## What to produce
Please reproduce every record, keeping each one exactly as written.

## Materials provided
++++++++

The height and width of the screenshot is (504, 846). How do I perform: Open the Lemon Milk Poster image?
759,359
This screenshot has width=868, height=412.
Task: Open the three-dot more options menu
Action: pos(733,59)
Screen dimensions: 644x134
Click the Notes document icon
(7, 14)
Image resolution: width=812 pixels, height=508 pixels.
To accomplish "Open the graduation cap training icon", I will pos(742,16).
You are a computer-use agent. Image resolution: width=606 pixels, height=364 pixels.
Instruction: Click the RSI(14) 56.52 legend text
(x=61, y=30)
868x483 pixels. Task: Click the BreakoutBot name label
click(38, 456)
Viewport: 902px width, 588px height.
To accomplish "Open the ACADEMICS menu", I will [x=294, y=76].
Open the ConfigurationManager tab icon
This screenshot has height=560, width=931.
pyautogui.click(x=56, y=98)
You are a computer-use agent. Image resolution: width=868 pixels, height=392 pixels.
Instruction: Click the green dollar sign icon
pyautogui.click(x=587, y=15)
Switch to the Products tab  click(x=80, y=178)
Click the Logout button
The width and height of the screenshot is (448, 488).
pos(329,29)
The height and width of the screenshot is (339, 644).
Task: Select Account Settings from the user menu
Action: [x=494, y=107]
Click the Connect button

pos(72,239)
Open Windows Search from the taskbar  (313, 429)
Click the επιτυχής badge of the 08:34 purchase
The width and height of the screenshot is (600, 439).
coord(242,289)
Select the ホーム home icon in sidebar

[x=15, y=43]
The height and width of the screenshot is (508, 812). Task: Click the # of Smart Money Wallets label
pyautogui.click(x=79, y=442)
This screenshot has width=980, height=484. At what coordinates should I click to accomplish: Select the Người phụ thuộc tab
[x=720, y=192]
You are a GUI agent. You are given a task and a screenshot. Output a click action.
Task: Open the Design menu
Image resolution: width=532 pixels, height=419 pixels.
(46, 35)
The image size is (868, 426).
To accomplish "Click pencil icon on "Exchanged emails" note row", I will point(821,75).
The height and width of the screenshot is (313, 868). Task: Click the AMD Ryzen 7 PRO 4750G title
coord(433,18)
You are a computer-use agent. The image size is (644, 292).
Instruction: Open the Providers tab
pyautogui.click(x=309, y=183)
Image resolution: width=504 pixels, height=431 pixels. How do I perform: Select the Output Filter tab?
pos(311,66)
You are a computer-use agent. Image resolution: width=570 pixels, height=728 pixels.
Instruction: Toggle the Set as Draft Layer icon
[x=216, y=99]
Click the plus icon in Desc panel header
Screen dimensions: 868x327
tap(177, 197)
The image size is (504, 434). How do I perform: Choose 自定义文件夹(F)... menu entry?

++++++++

## The completed task
The height and width of the screenshot is (504, 846). How do I perform: Open the Lemon Milk Poster image?
759,359
This screenshot has width=868, height=412.
Task: Open the three-dot more options menu
Action: pos(733,59)
Screen dimensions: 644x134
Click the Notes document icon
(7, 14)
Image resolution: width=812 pixels, height=508 pixels.
To accomplish "Open the graduation cap training icon", I will pos(742,16).
You are a computer-use agent. Image resolution: width=606 pixels, height=364 pixels.
Instruction: Click the RSI(14) 56.52 legend text
(x=61, y=30)
868x483 pixels. Task: Click the BreakoutBot name label
click(38, 456)
Viewport: 902px width, 588px height.
To accomplish "Open the ACADEMICS menu", I will [x=294, y=76].
Open the ConfigurationManager tab icon
This screenshot has height=560, width=931.
pyautogui.click(x=56, y=98)
You are a computer-use agent. Image resolution: width=868 pixels, height=392 pixels.
Instruction: Click the green dollar sign icon
pyautogui.click(x=587, y=15)
Switch to the Products tab  click(x=80, y=178)
Click the Logout button
The width and height of the screenshot is (448, 488).
pos(329,29)
The height and width of the screenshot is (339, 644).
Task: Select Account Settings from the user menu
Action: [x=494, y=107]
Click the Connect button

pos(72,239)
Open Windows Search from the taskbar  (313, 429)
Click the επιτυχής badge of the 08:34 purchase
The width and height of the screenshot is (600, 439).
coord(242,289)
Select the ホーム home icon in sidebar

[x=15, y=43]
The height and width of the screenshot is (508, 812). Task: Click the # of Smart Money Wallets label
pyautogui.click(x=79, y=442)
This screenshot has width=980, height=484. At what coordinates should I click to accomplish: Select the Người phụ thuộc tab
[x=720, y=192]
You are a GUI agent. You are given a task and a screenshot. Output a click action.
Task: Open the Design menu
Image resolution: width=532 pixels, height=419 pixels.
(46, 35)
The image size is (868, 426).
To accomplish "Click pencil icon on "Exchanged emails" note row", I will point(821,75).
The height and width of the screenshot is (313, 868). Task: Click the AMD Ryzen 7 PRO 4750G title
coord(433,18)
You are a computer-use agent. The image size is (644, 292).
Instruction: Open the Providers tab
pyautogui.click(x=309, y=183)
Image resolution: width=504 pixels, height=431 pixels. How do I perform: Select the Output Filter tab?
pos(311,66)
You are a computer-use agent. Image resolution: width=570 pixels, height=728 pixels.
Instruction: Toggle the Set as Draft Layer icon
[x=216, y=99]
Click the plus icon in Desc panel header
Screen dimensions: 868x327
tap(177, 197)
The image size is (504, 434). How do I perform: Choose 自定义文件夹(F)... menu entry?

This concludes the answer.